Transcribe exactly, and only, the lines from the one containing "Click the Button Up button on canvas" through the end of the entries below, leaving the pictures out.

▬▬▬

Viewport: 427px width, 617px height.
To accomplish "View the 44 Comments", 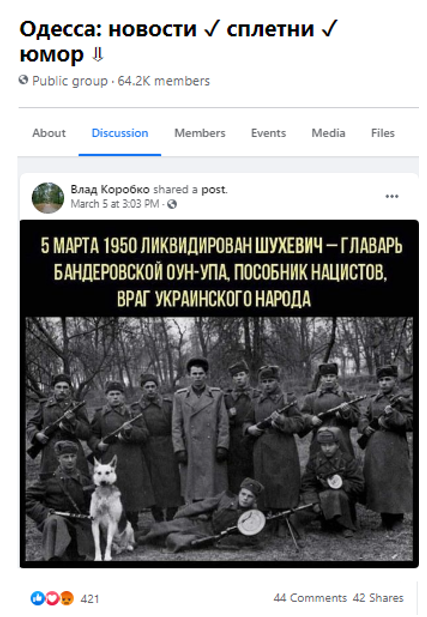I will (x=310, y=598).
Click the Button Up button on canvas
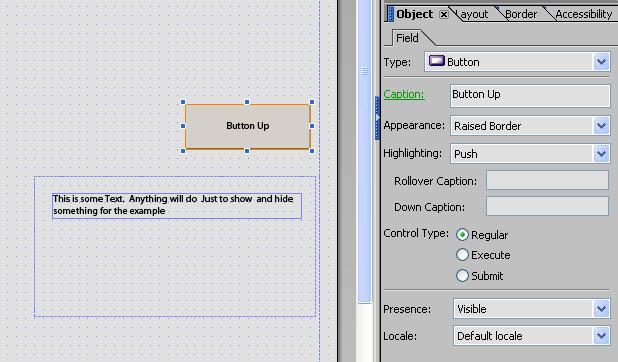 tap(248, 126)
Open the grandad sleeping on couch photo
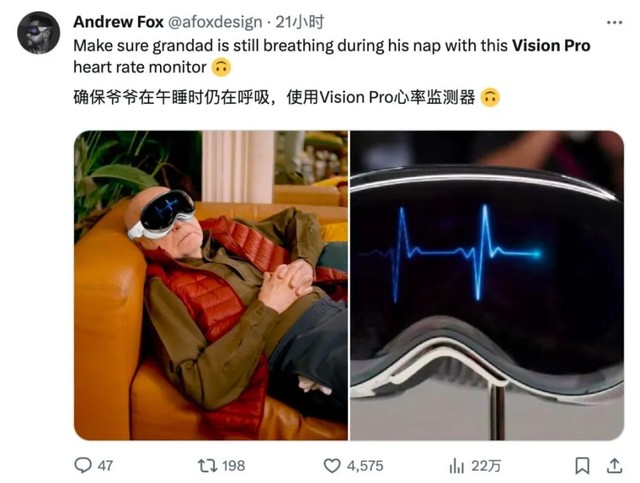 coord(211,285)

▬▬▬

**PROBLEM SOLUTION**
Click the Button Up button on canvas
 tap(248, 126)
Open the grandad sleeping on couch photo
 coord(211,285)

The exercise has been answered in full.